A merrier day did never yet greet Rome,
No, not the expulsion of the Tarquins.        25
  Sic.        Friend,
Art thou certain this is true? is it most certain?
  Sec. Mess.  As certain as I know the sun is fire:
Where have you lurk’d that you make doubt of it?
Ne’er through an arch so hurried the blown tide,        30
As the recomforted through the gates. Why, hark you!  [Trumpets and hautboys sounded, and drums beaten, all together.  Shouting also within.
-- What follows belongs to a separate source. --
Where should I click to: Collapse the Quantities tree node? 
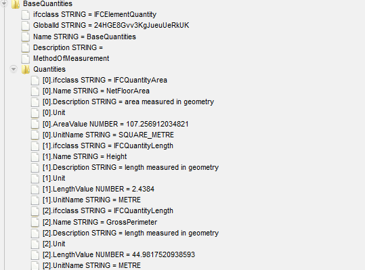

The trumpets, sackbuts, psalteries, and fifes,
Tabors, and cymbals, and the shouting Romans,
Make the sun dance. Hark you!  [A shout within.
  Men.        This is good news:        35
I will go meet the ladies. This Volumnia
Is worth of consuls, senators, patricians,
A city full; of tribunes, such as you,
A sea and land full. You have pray’d well to-day:
This morning for ten thousand of your throats        40
I’d not have given a doit. Hark, how they joy!  [Music still and shouts.
  Sic.  First, the gods bless you for your tidings; next,
Accept my thankfulness.
  Sec. Mess.        Sir, we have all
Great cause to give great thanks.        45
  Sic.        They are near the city?
  Sec. Mess.  Almost at point to enter.
  Sic.        We will meet them,
And help the joy.  [Going.
 
Enter the Ladies, accompanied by Senators, Patricians, and People.  They pass over the stage.
        50
  First Sen.  Behold our patroness, the life of Rome!
Call all your tribes together, praise the gods,
And make triumphant fires; strew flowers before them:
Unshout the noise that banish’d Marcius;
Repeal him with the welcome of his mother;        55
Cry, ‘Welcome, ladies, welcome!’
  All.        Welcome, ladies,
Welcome!  [A flourish with drums and trumpets.  Exeunt.